[Dataset entries]
- - - - - - -

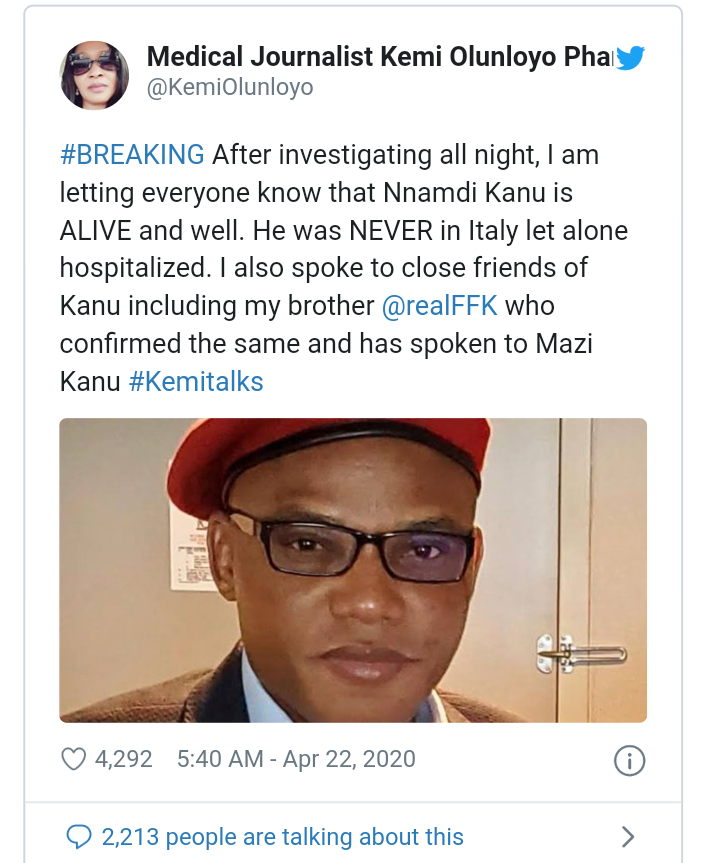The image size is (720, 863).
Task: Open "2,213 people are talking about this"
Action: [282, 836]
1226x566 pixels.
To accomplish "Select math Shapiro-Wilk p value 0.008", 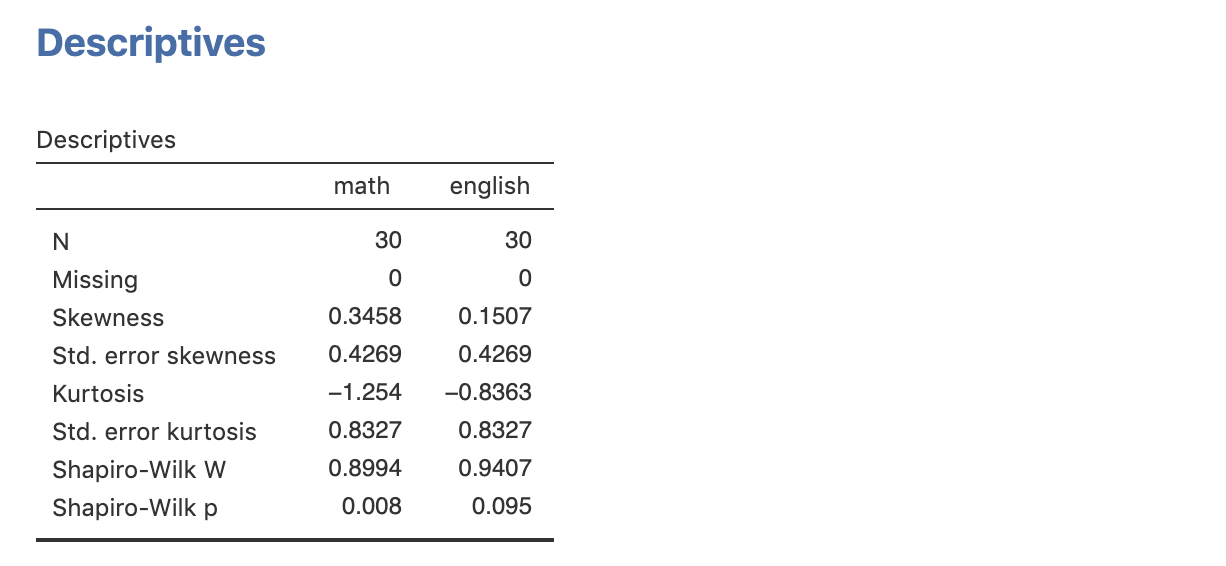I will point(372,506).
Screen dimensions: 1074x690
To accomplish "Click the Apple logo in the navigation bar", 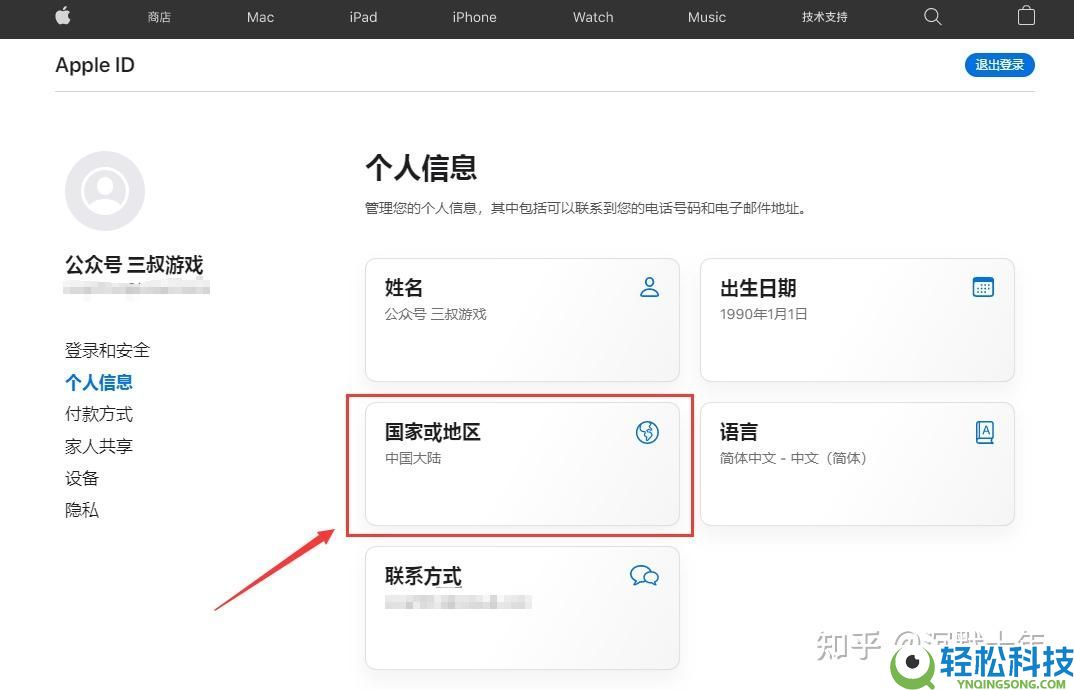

- - - - - - -

▶ **REQUIREMENT**
Set down, word for word, the line that holds "Screen dimensions: 1074x690" and all lines after it to the end of the entries above, but not the pictures.

▶ **EXERCISE RESPONSE**
Screen dimensions: 1074x690
To accomplish "Click the Apple logo in the navigation bar", 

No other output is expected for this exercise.